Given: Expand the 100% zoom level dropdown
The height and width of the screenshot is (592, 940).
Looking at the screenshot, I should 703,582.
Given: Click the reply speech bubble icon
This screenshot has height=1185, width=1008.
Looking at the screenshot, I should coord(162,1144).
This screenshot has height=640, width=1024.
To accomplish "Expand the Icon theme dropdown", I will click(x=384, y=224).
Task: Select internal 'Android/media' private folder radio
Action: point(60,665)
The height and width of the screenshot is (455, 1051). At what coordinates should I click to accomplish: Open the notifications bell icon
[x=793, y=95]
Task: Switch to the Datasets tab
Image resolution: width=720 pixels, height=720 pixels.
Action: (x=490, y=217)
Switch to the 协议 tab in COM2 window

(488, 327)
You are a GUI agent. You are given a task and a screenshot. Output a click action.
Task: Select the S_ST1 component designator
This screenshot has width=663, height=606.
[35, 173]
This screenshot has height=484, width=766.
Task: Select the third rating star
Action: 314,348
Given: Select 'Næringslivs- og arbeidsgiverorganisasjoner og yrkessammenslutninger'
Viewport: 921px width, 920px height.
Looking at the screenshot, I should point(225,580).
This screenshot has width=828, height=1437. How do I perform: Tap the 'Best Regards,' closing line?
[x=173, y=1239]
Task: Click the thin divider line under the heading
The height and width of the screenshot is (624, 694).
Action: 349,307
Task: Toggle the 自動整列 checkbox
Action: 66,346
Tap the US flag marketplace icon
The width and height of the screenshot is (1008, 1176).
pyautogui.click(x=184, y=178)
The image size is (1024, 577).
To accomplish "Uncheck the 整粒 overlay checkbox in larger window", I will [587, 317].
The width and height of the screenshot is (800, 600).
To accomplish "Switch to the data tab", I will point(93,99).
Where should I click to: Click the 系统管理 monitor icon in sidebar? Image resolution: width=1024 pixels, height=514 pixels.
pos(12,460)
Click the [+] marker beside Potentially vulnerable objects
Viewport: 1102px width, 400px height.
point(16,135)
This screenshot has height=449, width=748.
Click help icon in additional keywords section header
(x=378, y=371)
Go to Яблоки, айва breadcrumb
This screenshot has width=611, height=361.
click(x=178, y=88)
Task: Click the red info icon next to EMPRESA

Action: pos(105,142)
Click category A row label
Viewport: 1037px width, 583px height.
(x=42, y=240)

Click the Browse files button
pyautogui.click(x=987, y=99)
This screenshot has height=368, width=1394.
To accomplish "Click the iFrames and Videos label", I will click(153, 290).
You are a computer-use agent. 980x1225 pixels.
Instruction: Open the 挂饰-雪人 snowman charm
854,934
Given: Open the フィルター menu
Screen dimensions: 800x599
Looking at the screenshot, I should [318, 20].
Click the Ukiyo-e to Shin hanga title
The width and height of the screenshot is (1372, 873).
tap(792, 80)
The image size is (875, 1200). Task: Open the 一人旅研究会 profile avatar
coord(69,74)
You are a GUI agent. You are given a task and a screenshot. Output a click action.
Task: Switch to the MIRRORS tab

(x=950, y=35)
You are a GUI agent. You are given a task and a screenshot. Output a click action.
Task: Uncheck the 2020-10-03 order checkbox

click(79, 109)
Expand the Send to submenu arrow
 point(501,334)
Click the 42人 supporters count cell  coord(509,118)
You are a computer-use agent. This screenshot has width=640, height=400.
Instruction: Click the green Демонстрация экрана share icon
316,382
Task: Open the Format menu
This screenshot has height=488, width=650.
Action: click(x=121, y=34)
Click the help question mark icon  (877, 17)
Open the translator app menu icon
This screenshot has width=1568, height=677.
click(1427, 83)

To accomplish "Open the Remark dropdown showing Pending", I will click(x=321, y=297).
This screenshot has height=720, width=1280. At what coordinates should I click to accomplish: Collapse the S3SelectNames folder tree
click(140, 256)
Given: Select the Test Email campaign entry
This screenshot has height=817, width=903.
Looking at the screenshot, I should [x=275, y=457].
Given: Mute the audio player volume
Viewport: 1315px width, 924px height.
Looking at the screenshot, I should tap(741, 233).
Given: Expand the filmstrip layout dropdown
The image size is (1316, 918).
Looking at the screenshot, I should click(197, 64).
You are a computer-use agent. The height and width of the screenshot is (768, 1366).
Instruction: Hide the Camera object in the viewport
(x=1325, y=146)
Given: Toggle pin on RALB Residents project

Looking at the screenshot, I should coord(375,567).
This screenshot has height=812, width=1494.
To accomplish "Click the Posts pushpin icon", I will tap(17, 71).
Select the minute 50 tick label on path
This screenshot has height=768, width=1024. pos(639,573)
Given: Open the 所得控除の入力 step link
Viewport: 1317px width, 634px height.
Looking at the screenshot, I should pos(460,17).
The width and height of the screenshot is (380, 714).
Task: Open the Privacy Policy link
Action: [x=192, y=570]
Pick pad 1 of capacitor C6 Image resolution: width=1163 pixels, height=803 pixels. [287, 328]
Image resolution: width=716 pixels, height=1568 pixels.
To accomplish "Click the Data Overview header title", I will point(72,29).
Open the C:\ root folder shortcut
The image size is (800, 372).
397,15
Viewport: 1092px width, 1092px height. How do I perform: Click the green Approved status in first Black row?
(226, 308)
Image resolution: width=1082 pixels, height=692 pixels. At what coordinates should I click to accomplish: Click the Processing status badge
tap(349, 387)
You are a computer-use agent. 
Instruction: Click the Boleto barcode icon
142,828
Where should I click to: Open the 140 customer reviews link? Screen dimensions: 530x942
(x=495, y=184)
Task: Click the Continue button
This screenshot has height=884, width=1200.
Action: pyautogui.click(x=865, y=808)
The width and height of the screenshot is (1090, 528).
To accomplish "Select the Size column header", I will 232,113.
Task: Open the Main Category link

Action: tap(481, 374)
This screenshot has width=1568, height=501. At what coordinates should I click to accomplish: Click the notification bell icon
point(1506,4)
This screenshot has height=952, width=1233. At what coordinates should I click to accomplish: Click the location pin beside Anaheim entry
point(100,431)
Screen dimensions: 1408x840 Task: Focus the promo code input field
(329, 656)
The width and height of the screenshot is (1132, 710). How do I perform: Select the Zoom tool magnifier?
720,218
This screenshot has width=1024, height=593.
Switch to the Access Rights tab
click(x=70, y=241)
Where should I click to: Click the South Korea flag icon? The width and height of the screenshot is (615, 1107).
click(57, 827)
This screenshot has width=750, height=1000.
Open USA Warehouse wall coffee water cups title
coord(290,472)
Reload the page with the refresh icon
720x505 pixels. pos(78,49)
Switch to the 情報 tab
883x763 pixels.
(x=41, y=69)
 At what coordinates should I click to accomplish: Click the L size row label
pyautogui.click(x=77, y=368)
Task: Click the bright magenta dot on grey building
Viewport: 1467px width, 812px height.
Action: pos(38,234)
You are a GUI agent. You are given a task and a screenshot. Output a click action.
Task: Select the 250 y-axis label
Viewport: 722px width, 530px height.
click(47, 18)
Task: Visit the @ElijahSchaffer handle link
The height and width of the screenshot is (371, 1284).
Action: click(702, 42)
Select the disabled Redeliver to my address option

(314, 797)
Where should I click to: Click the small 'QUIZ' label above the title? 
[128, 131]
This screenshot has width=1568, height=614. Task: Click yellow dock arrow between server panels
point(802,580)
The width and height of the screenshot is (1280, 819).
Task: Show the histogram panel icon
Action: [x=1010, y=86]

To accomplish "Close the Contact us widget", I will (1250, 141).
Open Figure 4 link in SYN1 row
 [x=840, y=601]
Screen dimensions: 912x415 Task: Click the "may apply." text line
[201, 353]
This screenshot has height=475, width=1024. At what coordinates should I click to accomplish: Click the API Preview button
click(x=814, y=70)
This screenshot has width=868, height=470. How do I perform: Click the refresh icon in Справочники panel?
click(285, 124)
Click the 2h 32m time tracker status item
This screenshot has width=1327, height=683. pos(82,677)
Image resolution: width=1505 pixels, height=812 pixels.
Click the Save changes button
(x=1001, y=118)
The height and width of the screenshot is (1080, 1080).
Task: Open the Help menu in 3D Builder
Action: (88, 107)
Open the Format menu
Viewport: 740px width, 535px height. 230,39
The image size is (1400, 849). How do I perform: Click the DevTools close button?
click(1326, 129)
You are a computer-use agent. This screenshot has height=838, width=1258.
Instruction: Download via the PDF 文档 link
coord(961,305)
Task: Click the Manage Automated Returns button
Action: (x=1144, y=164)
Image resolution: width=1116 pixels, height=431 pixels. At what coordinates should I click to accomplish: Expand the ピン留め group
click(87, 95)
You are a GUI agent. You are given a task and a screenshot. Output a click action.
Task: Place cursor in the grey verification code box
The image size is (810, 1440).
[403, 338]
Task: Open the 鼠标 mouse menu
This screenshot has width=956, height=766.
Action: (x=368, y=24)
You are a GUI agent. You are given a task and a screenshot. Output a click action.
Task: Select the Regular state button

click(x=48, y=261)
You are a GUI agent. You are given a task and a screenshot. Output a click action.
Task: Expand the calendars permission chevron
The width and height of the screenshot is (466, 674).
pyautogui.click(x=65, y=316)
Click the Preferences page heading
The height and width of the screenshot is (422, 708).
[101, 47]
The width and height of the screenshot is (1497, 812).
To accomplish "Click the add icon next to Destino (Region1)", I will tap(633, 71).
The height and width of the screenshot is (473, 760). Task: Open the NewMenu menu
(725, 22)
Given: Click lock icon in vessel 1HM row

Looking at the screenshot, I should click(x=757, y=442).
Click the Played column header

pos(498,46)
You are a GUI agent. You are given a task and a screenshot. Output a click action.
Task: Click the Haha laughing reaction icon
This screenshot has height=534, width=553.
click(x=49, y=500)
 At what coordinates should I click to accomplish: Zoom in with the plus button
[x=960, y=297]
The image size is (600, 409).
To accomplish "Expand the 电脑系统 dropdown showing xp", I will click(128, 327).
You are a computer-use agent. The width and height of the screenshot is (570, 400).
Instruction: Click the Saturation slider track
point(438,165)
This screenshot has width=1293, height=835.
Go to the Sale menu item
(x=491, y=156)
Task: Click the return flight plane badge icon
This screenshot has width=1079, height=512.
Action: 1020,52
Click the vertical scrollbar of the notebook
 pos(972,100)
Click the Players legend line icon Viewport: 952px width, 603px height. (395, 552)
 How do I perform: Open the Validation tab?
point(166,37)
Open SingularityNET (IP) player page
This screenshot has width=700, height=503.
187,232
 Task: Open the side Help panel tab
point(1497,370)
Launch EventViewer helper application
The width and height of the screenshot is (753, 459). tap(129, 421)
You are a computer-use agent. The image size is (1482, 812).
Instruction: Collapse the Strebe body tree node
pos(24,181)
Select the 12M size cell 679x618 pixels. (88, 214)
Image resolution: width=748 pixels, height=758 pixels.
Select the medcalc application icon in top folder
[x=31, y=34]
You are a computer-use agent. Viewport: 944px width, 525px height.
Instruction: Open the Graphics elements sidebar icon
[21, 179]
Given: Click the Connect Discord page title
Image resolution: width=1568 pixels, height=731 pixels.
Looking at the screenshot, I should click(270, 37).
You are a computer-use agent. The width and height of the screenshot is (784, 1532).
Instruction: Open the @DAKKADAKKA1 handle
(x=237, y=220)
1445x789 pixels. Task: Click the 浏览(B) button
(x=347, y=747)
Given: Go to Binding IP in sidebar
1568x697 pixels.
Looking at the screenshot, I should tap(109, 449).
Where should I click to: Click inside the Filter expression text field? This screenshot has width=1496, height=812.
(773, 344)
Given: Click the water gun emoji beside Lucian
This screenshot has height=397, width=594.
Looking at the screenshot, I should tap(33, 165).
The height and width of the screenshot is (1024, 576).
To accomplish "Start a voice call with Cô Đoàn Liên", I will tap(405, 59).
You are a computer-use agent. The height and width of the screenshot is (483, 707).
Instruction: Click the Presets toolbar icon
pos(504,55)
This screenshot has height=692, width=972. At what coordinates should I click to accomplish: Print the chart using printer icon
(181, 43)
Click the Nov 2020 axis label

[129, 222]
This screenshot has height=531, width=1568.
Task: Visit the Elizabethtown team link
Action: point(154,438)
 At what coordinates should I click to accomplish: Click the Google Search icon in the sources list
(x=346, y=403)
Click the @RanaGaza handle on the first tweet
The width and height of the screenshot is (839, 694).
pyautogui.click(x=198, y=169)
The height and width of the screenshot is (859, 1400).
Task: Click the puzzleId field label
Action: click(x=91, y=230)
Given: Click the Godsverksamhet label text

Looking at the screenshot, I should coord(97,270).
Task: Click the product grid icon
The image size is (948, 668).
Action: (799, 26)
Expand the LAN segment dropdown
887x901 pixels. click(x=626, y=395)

** Work order **
Take the line above containing "This screenshot has height=640, width=1024.", the line containing "Task: Select the S_ST1 component designator", and all lines in between, and copy them exactly without anything else.

** Answer **
This screenshot has height=640, width=1024.
To accomplish "Expand the Icon theme dropdown", I will click(x=384, y=224).
Task: Select internal 'Android/media' private folder radio
Action: point(60,665)
The height and width of the screenshot is (455, 1051). At what coordinates should I click to accomplish: Open the notifications bell icon
[x=793, y=95]
Task: Switch to the Datasets tab
Image resolution: width=720 pixels, height=720 pixels.
Action: (x=490, y=217)
Switch to the 协议 tab in COM2 window

(488, 327)
You are a GUI agent. You are given a task and a screenshot. Output a click action.
Task: Select the S_ST1 component designator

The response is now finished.